10. Sixteen years later, in
Öcalan
v. Turkey, the Court seemed poised to address the issue
of the death penalty violating Article 2, despite the explicit reference
in this article to the death penalty, given the evolving consensus
against capital punishment in Europe. The Chamber judgment referred
to the Soering case, considering that perhaps the time had come
to recognise that state practice had changed with regard to the death
penalty to the point of rendering the reference in Article 2 obsolete.
But upon referral, the Court’s Grand Chamber skirted the issue.

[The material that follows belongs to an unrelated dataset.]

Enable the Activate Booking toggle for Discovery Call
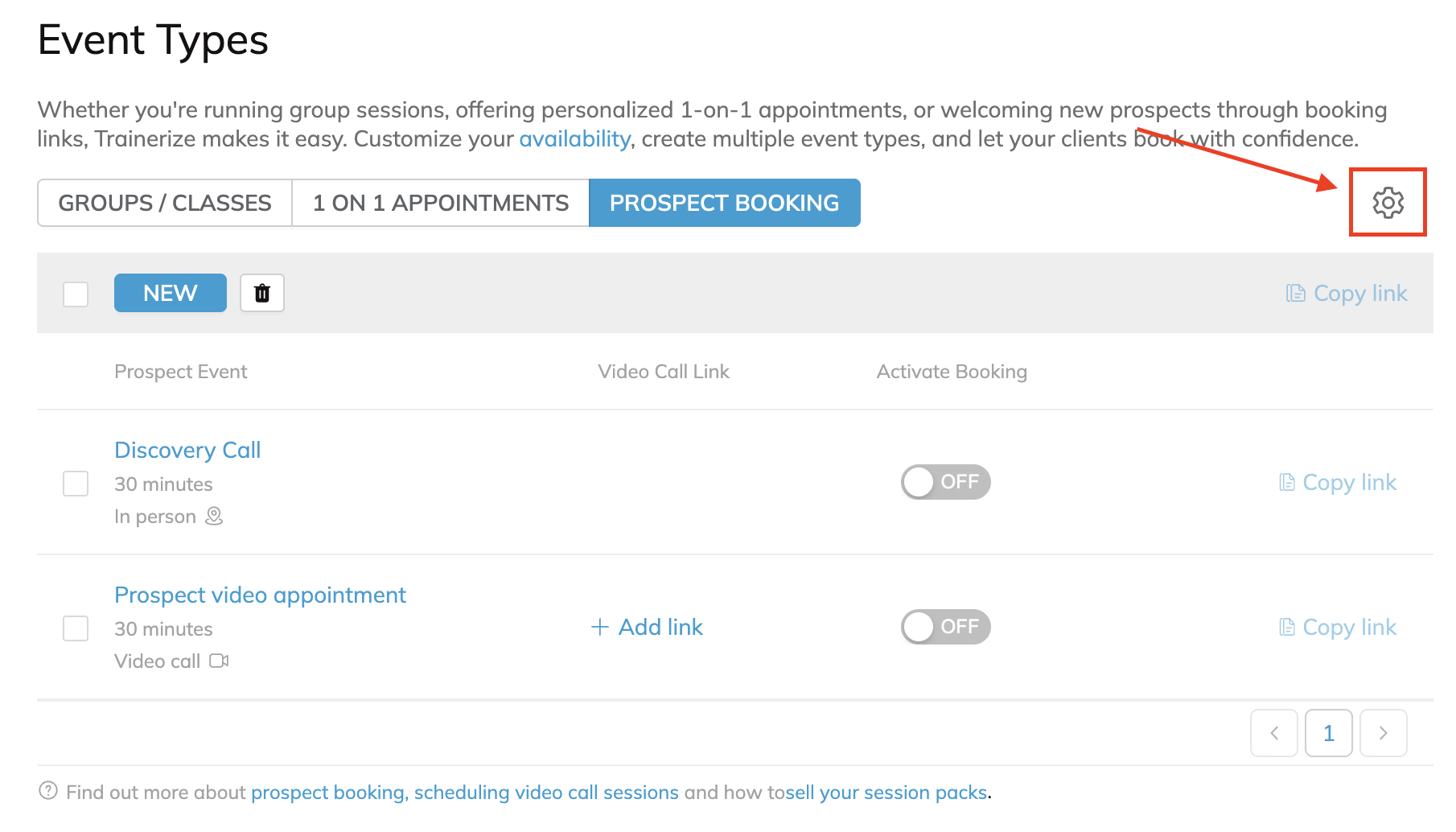Screen dimensions: 1456x832 click(x=945, y=482)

Pointing to the “large number of States which had yet to sign or
ratify Protocol No. 13 concerning the abolition of the death penalty
in all circumstances”, the Court could not yet find an “established
practice of the Contracting States to regard the very implementation
of the death penalty as inhuman and degrading treatment contrary
to Article 3, since no derogation might be made from that provision, even
in times of war”. The Grand Chamber found that it was “not necessary
to reach any firm conclusion on this point since it would be contrary
to the Convention, even if Article 2 were to be construed as still
permitting the death penalty, to implement a death sentence following
an unfair trial”.
Thus, given
that Mr Öcalan, according to the Court, “was not tried by an independent
and impartial tribunal (given the presence of a military judge on
the bench of the State Security Court), that the judges were influenced
by hostile media reports and that his lawyers were not given sufficient
access to the court file to enable them to prepare his defence properly”,
the Court found a violation based on punishment following an unfair
trial rather than because the death penalty inherently violated
Article 2.
11. In 2010, the Court took another step forward when it addressed
the issue of the death penalty and Article 2 in
Al-Saadoon and Mufdhi v. the United Kingdom.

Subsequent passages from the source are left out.